Chronos a une sale gueule. Chronos a même trois sales gueules (homme, taureau et lion). Chronos c’est ce après quoi nous courrons toute la journée, toujours plus prompts à creuser notre propre tombeau. Une course sans but, frénétique et vouée au chaos, à l’obscurité, à la fin.

Je n’aime pas plus ses manifestations modernes et surtout ce que nous en avons fait. A toujours vouloir aller plus vite, à toujours chercher la productivité, le résultat immédiat, la meilleure performance. Il nous faut répondre sur plusieurs tableaux : nos vies en tant que salariés, collaborateurs ou patrons, nos vies en tant qu’Hommes, nos vies en tant que père ou mère, fils, fille, frère, sœur, voisin, collègues… conducteurs et bricoleurs du dimanche… j’en passe…

 

Ma conception de la course à pied s’entoure d’un sentiment de méfiance, voire parfois de défiance, envers le chronomètre. Vais-je devenir un meilleur homme parce que je vais courir plus vite ? Vais-je progresser dans la voie de l’humanisme en même temps que mon temps sur semi marathon va progresser de 5 ou de 10 minutes ? Je ne crois pas qu’en grimpant de cent places dans la hiérarchie d’une course, je vais devenir plus attentif aux autres, plus ouvert au monde, plus en harmonie avec ce qui m'entoure et avec moi-même.

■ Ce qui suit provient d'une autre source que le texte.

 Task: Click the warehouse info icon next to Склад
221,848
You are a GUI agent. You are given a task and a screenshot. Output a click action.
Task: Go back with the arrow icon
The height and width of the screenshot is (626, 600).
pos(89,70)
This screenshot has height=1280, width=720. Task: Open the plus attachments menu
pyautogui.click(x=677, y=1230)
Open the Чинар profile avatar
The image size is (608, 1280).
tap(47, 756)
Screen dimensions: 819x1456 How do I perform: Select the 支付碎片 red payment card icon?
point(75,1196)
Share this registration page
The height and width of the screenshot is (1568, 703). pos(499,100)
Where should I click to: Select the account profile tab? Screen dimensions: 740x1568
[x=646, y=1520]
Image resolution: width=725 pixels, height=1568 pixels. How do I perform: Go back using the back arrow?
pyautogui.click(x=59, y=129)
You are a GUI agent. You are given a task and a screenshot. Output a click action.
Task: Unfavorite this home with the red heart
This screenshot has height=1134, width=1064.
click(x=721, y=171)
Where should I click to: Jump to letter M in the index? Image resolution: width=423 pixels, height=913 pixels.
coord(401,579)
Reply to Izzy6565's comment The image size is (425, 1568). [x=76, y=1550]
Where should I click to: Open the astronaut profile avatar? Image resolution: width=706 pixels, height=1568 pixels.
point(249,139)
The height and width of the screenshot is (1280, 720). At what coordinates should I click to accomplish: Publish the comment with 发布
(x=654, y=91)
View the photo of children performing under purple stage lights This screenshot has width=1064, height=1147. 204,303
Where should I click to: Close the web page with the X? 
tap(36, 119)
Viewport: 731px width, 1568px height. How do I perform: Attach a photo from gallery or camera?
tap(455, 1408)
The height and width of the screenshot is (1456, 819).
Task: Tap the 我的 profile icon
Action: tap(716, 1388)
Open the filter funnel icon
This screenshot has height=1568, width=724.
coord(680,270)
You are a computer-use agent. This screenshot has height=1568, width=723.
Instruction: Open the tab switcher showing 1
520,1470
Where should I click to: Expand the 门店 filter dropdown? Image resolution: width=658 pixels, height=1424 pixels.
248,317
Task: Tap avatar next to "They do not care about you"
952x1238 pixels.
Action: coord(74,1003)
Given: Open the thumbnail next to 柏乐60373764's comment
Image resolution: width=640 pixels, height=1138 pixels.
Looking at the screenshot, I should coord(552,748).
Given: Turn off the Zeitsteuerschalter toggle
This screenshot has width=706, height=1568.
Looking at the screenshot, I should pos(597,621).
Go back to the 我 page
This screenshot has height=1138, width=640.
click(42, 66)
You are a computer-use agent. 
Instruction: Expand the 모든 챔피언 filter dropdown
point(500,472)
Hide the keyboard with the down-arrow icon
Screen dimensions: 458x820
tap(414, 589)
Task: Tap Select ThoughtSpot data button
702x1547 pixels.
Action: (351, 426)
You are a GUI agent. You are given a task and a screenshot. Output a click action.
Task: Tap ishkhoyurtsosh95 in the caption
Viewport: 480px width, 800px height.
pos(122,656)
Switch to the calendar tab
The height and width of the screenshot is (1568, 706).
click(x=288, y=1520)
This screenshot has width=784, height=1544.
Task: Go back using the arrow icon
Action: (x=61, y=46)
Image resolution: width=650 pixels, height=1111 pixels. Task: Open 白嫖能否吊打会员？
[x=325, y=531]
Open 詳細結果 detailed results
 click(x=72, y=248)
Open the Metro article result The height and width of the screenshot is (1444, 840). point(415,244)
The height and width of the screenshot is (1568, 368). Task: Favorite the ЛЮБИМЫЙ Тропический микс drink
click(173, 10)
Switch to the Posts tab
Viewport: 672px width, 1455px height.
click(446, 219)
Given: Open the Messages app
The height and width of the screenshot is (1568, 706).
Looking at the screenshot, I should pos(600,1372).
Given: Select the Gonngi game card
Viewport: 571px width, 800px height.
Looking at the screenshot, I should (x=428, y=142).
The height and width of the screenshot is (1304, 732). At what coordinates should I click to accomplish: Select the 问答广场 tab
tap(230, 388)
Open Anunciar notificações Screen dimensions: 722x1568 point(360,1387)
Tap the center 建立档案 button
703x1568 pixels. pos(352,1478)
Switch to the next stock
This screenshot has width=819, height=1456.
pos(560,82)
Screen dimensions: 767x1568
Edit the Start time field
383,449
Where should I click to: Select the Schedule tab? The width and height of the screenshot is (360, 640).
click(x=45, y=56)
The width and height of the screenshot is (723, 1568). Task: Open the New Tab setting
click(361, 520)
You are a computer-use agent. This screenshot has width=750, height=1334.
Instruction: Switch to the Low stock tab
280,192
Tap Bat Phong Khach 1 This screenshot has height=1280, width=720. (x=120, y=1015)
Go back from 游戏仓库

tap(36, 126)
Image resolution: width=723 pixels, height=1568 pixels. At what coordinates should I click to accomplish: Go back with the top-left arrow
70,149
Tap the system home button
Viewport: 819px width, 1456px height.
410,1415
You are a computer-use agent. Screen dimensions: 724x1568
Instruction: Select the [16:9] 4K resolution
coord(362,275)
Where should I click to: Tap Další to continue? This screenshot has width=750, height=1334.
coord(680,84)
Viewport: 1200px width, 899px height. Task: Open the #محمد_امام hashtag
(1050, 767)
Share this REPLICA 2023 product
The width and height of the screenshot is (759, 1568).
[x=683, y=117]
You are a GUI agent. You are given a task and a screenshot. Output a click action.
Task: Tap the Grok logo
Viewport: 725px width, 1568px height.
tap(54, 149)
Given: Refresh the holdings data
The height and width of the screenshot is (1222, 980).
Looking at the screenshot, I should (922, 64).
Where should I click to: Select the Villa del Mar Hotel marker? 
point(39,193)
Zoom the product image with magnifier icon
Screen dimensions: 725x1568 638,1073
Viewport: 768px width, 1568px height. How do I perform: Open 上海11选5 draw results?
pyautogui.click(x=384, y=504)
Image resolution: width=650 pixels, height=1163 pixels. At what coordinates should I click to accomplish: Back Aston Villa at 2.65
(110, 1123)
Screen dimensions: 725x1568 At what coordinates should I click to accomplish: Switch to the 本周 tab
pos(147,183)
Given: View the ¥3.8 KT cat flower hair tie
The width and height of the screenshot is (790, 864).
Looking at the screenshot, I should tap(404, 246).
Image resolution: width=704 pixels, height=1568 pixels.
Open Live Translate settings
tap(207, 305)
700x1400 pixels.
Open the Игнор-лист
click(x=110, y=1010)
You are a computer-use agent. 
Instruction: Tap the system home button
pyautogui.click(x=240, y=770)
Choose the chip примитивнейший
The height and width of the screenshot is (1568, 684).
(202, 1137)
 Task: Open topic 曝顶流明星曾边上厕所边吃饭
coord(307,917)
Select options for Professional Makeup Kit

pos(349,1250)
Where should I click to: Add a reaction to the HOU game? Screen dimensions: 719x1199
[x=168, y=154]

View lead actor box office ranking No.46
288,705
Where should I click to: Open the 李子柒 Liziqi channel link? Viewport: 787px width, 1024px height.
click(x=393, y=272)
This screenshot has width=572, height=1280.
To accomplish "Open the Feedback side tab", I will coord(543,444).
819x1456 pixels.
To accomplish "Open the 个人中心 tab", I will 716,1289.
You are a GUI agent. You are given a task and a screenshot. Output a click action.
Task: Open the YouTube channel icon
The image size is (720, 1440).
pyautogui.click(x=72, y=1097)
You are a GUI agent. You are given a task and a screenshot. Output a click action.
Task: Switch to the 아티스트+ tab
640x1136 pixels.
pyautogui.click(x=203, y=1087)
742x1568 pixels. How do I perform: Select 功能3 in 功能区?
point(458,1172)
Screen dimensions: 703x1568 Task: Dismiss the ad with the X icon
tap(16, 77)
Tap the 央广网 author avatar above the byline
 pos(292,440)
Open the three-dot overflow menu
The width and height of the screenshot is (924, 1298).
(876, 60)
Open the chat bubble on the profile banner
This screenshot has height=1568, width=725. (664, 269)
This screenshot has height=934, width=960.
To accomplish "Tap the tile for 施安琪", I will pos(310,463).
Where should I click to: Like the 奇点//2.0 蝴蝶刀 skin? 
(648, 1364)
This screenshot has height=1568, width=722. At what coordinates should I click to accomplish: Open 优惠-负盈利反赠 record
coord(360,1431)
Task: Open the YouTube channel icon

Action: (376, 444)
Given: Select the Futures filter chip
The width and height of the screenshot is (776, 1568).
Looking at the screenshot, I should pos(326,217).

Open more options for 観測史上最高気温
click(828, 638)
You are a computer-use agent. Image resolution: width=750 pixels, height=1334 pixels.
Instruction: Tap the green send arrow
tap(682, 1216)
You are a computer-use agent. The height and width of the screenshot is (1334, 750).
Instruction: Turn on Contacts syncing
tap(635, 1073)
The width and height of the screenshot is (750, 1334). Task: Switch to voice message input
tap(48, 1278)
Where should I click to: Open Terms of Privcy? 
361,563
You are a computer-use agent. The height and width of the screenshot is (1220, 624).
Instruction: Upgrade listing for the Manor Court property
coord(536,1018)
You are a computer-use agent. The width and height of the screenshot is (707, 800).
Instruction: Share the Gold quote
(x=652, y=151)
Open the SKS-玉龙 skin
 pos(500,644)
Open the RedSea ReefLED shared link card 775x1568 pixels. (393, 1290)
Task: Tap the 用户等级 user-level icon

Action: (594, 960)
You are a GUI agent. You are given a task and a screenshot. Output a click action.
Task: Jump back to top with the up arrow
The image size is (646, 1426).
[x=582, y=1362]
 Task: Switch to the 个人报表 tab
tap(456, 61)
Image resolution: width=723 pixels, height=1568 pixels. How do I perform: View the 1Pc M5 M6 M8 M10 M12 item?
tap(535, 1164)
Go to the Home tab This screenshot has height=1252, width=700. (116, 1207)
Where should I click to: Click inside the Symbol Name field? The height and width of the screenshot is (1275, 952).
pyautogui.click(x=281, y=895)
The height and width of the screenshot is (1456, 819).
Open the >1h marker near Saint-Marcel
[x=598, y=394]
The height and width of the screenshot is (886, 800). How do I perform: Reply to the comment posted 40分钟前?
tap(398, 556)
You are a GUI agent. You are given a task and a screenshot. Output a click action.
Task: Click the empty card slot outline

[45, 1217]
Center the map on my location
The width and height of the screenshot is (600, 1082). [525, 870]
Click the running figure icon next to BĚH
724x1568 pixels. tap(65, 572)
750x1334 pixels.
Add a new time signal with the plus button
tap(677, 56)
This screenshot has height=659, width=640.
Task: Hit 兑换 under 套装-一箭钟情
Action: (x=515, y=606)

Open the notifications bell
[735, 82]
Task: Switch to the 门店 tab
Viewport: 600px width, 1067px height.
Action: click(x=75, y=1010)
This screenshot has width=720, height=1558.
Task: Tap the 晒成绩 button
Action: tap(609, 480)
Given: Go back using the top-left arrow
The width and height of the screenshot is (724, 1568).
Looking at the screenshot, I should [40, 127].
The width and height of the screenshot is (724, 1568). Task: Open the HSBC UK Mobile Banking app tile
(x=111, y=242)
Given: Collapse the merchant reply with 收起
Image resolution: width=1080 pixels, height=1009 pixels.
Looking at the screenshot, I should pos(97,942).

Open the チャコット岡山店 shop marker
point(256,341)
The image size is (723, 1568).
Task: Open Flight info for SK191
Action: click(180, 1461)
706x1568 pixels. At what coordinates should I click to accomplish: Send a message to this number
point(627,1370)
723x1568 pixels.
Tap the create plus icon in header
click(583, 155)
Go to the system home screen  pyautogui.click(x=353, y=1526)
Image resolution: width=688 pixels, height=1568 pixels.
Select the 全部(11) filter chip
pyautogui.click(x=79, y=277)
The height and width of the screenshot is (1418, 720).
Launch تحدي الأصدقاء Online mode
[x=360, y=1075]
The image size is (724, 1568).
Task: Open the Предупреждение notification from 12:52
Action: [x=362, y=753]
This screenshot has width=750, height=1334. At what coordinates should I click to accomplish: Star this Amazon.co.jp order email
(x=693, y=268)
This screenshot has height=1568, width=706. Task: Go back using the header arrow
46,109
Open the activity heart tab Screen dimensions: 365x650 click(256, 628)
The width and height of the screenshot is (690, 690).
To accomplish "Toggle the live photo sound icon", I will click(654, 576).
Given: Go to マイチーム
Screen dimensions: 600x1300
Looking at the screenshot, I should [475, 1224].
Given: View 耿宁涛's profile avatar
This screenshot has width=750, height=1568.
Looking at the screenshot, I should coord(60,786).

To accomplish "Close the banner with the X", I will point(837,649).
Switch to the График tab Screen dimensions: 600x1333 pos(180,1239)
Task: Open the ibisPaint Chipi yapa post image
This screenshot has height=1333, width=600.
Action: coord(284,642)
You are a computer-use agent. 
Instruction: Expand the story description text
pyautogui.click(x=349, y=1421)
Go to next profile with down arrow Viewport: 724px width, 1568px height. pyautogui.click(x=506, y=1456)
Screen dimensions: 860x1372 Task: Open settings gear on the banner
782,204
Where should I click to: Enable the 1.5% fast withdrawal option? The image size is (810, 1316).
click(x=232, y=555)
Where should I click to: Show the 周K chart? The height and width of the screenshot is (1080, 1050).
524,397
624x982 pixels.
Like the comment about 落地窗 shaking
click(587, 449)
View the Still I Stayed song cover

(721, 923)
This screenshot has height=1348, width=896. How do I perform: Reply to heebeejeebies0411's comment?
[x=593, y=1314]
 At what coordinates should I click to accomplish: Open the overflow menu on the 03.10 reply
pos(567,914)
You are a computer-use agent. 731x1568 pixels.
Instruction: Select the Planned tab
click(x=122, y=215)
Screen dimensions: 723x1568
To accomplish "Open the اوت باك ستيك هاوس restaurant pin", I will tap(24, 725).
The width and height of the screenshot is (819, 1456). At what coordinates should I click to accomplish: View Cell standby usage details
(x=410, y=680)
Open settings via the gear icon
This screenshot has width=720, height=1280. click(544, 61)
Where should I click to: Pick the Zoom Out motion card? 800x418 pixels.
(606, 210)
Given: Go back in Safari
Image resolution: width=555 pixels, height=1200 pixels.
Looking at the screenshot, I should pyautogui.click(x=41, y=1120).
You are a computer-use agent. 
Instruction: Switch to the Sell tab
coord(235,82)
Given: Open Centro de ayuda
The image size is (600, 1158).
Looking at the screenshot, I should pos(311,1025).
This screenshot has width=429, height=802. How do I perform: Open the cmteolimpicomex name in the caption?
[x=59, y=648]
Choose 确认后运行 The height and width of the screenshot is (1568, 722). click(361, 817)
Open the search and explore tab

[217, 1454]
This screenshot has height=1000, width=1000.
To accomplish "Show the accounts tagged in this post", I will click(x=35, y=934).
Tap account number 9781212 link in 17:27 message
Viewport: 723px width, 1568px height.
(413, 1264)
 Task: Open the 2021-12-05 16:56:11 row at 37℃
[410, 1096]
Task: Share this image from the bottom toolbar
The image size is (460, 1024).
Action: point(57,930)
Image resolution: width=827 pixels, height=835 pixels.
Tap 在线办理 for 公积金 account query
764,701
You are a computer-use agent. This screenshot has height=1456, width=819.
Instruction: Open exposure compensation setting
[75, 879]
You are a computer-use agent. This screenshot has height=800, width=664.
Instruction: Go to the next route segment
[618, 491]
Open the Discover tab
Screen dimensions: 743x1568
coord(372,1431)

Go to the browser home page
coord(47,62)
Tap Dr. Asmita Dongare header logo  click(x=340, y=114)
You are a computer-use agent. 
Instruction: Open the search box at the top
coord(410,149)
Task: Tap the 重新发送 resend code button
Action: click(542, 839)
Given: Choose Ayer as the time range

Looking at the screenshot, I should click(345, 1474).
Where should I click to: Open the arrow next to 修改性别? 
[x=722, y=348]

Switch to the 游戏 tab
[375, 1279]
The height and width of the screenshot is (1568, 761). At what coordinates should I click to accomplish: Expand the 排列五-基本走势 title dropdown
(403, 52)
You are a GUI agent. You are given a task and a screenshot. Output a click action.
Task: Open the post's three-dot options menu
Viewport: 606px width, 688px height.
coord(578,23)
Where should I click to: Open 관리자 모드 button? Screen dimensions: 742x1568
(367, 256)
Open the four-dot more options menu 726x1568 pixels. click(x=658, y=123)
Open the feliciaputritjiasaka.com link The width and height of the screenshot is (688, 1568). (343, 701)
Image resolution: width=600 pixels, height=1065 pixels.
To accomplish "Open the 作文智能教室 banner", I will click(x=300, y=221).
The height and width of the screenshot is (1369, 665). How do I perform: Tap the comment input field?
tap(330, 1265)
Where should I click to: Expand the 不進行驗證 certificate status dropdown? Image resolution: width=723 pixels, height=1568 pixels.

Je pense au contraire que je vais en vouloir toujours plus : battre mes records, tomber les murs des quart d’heure, des demi heures, passer sous la barre de l’heure, devancer 1, 10, 100 nouveaux concurrents. Etre le meilleur ! Vieux rêve abscons et pervers. Le chronomètre, lorsqu’il tourne à l’obsession, devient le bras armé de sa propre chute. Que peuvent deux jambes face au temps ? C’est une fuite en avant vouée à l’échec. Savoir qu’il y a un mur de béton en face de soi mais s’y précipiter avec un enthousiasme aveuglé.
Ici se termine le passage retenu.